Application tutorials and documentations in M30 release
We have updated detailed documentations and tutorials in this M30 release which updates and merges with the previous releases. For each application tutorial, based on users feedback we obtained for this release and previous ones, we have made a huge improvement on both learning side and development side of the documentation. We divided VECMAtk tutorials into two formats, namely static and interactive. The static tutorials are accompanied with the M24 VECMAtk release while the interactive tutorials continued to be available in this release, also publicly available from the deliverable D3.5 published on the main VECMA website.

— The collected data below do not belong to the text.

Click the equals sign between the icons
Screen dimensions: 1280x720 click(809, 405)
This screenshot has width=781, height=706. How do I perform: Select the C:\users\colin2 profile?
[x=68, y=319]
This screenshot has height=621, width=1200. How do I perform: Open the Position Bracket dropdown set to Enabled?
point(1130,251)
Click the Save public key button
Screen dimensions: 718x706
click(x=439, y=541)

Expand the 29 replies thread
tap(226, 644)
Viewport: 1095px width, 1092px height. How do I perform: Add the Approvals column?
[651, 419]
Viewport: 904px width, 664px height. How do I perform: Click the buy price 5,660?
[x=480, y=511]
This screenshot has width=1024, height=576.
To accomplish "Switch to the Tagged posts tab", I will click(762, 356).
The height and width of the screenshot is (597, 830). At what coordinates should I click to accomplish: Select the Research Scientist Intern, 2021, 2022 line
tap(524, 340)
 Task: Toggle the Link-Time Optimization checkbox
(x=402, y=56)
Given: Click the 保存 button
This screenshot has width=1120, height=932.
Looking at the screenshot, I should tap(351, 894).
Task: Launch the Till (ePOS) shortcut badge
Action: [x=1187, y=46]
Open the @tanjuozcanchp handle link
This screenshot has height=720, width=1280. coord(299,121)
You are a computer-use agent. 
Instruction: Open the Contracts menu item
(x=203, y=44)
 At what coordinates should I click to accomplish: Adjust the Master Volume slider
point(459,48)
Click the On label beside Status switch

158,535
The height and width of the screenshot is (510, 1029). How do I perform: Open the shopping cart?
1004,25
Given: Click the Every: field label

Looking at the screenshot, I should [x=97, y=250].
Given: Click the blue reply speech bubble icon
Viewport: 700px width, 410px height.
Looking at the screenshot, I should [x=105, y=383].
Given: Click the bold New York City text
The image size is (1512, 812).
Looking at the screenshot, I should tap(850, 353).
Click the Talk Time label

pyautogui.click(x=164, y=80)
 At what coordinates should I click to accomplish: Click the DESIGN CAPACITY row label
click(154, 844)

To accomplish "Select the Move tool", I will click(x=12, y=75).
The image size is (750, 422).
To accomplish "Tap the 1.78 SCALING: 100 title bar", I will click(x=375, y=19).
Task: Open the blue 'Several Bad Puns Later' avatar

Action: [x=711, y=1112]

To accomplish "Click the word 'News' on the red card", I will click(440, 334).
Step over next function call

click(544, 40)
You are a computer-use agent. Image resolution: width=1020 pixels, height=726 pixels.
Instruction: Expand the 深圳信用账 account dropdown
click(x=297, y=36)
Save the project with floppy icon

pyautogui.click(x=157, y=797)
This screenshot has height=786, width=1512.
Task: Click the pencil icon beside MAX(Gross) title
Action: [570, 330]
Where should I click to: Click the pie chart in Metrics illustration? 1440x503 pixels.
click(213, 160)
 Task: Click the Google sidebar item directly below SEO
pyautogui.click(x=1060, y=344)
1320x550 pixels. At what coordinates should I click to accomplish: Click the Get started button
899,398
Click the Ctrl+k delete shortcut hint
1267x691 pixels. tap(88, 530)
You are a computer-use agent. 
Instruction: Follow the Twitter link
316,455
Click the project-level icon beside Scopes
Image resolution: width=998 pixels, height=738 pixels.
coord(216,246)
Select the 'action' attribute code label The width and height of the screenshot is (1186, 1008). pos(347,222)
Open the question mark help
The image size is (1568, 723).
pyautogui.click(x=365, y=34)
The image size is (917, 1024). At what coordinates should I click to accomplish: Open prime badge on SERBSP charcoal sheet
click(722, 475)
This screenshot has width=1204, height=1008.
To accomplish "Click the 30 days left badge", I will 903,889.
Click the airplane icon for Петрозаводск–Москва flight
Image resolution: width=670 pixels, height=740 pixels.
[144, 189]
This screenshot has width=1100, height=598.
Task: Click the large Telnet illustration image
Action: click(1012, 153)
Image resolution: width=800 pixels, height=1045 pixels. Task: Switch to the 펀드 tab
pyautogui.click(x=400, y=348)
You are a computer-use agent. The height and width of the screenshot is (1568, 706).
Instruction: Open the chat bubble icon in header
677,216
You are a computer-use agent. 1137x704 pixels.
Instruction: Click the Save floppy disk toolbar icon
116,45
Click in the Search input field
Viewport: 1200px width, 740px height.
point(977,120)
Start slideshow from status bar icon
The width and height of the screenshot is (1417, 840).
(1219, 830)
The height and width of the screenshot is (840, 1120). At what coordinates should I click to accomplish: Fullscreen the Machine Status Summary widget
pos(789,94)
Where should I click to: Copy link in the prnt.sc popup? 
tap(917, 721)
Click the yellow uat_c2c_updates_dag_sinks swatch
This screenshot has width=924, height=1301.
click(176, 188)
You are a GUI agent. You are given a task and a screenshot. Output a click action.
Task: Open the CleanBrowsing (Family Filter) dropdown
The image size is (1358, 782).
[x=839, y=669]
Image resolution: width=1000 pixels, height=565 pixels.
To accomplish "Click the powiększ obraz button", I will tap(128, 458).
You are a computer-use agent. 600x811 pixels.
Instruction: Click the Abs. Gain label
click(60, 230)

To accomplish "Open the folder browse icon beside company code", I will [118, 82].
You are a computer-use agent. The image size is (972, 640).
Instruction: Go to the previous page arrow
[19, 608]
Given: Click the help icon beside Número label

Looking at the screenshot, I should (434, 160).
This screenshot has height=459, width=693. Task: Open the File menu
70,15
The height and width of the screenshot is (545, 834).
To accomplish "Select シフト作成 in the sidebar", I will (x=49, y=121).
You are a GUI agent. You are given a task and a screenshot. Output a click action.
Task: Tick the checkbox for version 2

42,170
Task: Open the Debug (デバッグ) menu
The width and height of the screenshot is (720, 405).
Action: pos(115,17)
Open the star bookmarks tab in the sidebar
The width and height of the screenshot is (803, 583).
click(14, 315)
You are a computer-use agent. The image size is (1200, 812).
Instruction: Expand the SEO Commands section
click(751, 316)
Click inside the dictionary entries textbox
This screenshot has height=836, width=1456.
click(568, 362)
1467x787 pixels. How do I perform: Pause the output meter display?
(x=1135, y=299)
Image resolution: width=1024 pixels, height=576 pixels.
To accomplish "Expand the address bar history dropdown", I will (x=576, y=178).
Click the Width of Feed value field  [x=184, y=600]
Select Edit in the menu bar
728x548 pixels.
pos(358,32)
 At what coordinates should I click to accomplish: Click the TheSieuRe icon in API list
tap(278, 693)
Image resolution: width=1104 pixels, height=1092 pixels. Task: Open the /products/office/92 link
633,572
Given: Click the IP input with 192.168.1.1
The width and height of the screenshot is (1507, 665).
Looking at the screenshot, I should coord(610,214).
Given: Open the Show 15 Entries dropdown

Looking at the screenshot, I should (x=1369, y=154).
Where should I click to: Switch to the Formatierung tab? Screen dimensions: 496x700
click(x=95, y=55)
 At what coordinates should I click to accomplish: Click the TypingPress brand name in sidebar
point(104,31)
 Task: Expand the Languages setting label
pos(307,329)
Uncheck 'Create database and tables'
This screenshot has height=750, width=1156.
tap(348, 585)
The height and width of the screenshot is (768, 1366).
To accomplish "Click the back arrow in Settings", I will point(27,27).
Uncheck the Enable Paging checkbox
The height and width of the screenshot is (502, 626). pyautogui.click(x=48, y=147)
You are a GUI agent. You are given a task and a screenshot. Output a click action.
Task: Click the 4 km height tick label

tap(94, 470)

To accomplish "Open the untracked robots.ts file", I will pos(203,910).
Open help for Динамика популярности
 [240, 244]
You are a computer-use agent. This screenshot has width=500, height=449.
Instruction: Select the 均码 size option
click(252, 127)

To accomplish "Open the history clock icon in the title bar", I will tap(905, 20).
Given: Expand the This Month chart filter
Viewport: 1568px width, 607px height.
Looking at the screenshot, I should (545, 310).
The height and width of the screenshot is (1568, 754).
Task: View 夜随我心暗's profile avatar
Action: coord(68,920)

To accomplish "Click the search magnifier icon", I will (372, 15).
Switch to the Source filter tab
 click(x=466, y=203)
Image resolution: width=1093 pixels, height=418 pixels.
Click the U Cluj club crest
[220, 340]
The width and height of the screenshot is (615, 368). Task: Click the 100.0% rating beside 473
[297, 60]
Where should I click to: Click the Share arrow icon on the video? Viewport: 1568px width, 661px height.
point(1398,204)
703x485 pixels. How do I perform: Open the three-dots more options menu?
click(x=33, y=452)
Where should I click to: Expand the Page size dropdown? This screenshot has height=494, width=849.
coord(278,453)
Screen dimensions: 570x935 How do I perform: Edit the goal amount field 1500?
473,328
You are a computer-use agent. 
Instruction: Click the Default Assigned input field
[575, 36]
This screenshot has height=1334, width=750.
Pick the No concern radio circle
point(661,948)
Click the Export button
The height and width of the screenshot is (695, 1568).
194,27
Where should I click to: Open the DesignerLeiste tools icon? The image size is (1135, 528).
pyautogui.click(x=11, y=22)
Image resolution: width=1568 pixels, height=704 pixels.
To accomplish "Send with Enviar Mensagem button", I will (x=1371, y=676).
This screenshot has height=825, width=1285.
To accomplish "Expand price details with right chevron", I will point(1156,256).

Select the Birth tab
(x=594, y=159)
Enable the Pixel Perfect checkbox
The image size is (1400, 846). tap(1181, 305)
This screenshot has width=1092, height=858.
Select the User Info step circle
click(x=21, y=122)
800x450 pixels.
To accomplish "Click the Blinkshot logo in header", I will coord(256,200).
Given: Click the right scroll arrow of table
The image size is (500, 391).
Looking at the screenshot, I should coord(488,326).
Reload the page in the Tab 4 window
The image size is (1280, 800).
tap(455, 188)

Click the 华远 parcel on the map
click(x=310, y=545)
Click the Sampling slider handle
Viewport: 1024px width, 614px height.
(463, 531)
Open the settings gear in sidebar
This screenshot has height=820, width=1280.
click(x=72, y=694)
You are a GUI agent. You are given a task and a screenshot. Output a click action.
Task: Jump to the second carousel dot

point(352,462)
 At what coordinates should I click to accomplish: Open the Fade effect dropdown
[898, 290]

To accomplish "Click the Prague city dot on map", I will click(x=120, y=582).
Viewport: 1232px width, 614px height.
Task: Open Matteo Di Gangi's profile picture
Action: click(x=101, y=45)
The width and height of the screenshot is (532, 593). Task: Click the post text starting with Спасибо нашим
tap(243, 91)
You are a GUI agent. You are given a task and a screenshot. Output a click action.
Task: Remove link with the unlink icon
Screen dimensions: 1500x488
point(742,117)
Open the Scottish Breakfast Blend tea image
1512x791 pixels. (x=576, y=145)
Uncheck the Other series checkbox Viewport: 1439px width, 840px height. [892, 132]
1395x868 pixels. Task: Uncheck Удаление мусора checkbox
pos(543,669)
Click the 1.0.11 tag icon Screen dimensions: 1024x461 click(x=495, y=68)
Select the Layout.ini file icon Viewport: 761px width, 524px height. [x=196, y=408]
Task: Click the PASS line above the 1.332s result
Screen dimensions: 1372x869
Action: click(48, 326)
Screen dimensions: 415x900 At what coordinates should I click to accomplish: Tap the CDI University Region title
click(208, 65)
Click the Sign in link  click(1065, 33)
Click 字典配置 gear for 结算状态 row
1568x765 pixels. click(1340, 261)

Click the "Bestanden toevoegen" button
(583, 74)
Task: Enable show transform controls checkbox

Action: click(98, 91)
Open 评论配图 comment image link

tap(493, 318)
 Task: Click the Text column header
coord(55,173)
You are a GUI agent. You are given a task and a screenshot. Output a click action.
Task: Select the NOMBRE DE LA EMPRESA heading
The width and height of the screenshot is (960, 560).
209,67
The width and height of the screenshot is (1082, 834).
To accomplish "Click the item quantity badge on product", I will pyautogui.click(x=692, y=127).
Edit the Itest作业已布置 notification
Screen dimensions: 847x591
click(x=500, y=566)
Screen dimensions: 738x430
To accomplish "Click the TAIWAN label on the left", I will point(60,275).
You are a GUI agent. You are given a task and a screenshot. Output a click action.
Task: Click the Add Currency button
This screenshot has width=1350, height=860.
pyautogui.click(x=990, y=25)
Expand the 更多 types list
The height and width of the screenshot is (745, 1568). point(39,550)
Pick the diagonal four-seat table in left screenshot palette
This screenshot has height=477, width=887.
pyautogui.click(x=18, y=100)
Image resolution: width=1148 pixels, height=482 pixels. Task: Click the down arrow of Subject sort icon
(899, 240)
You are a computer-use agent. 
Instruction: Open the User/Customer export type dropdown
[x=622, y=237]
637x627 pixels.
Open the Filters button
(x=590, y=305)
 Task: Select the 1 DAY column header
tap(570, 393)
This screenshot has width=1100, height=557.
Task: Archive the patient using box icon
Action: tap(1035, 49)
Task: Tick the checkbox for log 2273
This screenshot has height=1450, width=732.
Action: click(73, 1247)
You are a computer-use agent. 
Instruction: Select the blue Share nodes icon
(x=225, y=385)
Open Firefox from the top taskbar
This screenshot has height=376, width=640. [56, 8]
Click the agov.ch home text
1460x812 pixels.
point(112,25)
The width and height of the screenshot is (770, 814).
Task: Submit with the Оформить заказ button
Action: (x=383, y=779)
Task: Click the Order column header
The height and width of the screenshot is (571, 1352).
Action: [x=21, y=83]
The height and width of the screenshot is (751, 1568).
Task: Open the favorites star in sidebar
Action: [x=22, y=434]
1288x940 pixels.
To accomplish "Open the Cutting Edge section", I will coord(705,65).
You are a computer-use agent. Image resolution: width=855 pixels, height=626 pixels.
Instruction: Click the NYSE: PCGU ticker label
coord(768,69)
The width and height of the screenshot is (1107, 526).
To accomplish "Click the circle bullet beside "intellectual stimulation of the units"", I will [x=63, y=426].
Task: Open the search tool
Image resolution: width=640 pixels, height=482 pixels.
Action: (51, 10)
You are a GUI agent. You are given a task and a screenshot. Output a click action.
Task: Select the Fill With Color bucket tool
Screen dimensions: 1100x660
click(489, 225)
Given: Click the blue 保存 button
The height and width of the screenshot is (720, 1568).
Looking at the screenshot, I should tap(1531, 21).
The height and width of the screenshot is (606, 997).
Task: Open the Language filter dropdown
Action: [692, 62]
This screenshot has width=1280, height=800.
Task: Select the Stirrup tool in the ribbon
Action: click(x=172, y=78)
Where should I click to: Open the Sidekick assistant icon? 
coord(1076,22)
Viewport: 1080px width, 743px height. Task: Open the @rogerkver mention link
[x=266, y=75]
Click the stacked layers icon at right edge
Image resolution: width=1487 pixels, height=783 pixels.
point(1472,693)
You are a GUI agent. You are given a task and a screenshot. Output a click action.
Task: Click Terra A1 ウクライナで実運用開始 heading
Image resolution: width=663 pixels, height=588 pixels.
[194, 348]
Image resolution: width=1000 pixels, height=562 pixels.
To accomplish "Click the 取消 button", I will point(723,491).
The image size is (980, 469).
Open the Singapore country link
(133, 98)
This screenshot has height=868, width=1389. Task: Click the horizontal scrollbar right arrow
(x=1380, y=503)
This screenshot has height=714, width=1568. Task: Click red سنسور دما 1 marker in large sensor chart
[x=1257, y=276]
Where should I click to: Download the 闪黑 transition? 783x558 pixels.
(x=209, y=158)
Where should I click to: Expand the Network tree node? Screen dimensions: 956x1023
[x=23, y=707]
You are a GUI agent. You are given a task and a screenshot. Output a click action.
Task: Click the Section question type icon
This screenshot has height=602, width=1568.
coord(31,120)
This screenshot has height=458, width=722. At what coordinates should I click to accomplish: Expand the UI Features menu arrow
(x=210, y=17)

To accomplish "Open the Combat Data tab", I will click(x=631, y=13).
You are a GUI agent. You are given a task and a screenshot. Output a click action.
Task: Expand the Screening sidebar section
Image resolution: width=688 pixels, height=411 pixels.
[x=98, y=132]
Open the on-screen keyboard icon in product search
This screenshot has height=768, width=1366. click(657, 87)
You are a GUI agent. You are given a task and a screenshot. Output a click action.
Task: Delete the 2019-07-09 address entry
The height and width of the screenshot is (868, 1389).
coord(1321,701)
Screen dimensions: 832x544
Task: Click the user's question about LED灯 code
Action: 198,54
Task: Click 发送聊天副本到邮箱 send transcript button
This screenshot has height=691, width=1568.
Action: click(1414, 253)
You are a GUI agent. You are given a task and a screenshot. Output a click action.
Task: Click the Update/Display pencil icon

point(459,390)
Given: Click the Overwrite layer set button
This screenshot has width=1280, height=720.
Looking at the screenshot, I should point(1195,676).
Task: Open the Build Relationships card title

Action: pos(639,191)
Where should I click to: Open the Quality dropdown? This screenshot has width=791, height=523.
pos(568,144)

The comprehensive all-in-one VECMAtk tutorials containing all following components which establishes a platform for verification, validation and uncertainty quantification (VVUQ).
The interactive tutorials with Jupyter Notebook provide a portable training environment without requiring the installation of the VECMAtk components. Specifically, these tutorials focus on trying out FabSim3, EasyVVUQ, QCG-PilotJob and EasyVVUQ-QCGPJ using example applications. These interactive tutorials offer unique opportunities to teach and learn independently on how to perform VVUQ analysis.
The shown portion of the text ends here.